* _Task to complete_
Where does "heading" appear in the data? Return each line that holds it.

Pixel coordinate grounding data:
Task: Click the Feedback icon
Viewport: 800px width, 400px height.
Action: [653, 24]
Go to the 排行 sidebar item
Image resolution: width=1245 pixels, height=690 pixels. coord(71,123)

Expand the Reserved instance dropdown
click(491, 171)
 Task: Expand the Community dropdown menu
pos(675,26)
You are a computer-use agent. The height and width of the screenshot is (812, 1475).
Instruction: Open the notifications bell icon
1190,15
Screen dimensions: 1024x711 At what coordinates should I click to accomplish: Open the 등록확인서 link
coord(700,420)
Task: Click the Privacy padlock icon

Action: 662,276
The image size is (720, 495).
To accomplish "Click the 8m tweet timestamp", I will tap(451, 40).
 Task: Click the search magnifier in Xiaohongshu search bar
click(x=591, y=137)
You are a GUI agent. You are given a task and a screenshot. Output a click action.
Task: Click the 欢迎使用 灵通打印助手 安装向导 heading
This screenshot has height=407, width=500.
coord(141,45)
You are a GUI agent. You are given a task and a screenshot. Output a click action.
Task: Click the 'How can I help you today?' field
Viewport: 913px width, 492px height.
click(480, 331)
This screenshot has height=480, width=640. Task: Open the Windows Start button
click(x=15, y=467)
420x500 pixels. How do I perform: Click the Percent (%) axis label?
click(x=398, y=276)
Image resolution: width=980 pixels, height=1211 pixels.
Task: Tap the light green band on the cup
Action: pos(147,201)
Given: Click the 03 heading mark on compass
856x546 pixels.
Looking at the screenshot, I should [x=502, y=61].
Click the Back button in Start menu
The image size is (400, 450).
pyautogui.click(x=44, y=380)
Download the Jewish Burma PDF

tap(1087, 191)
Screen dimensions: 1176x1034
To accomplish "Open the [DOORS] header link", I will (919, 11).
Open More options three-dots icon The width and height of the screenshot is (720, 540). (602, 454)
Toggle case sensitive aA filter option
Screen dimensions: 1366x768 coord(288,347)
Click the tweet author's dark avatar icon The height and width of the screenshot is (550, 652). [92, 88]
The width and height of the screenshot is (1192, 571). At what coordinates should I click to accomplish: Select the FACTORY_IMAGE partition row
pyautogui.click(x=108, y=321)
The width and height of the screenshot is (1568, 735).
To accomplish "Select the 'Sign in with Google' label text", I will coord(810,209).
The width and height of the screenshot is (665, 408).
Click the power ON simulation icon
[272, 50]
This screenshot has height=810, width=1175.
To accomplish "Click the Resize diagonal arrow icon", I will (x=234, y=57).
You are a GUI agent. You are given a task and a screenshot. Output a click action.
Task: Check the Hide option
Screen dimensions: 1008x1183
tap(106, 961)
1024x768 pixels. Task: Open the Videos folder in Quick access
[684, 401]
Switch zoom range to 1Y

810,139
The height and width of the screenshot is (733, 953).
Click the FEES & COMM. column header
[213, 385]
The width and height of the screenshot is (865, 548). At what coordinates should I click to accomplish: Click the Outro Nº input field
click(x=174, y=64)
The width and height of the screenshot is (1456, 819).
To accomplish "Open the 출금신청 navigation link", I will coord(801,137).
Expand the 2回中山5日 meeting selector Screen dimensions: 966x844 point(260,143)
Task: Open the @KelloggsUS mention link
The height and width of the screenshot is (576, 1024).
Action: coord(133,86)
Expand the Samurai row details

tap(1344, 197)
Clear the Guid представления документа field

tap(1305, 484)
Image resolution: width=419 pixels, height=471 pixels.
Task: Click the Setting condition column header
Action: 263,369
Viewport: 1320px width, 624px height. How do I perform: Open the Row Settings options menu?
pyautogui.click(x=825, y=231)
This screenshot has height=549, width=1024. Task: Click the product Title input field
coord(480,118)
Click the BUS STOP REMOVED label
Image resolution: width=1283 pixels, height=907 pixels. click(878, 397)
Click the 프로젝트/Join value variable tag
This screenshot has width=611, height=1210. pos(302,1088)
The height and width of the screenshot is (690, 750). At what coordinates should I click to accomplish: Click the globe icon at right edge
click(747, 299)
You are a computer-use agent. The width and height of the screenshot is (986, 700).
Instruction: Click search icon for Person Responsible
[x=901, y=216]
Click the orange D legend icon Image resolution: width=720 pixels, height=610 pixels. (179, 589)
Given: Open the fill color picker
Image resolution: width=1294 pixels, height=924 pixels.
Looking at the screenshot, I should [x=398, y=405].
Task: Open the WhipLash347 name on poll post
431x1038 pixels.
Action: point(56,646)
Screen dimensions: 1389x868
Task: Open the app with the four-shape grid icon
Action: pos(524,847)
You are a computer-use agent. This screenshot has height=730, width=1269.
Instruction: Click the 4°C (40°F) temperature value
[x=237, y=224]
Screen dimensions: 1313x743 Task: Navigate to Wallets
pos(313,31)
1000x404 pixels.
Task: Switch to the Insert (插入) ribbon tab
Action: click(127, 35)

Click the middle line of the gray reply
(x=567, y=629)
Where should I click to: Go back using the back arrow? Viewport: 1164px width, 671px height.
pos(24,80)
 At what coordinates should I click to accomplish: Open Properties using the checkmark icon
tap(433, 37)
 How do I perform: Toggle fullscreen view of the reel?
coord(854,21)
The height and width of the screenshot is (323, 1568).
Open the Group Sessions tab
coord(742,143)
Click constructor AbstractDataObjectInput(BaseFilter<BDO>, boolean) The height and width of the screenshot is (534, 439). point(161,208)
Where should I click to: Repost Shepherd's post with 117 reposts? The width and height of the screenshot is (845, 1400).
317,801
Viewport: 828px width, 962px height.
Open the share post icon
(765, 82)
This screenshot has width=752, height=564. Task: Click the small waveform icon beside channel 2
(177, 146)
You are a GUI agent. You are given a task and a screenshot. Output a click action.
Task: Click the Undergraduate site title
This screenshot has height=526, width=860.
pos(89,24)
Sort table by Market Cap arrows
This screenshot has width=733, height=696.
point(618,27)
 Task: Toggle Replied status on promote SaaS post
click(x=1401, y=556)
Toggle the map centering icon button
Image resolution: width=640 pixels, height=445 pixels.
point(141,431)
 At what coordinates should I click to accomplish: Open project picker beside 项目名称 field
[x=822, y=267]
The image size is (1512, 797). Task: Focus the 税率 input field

* _Your response_
Task: Click the 欢迎使用 灵通打印助手 安装向导 heading
Given: Click the 03 heading mark on compass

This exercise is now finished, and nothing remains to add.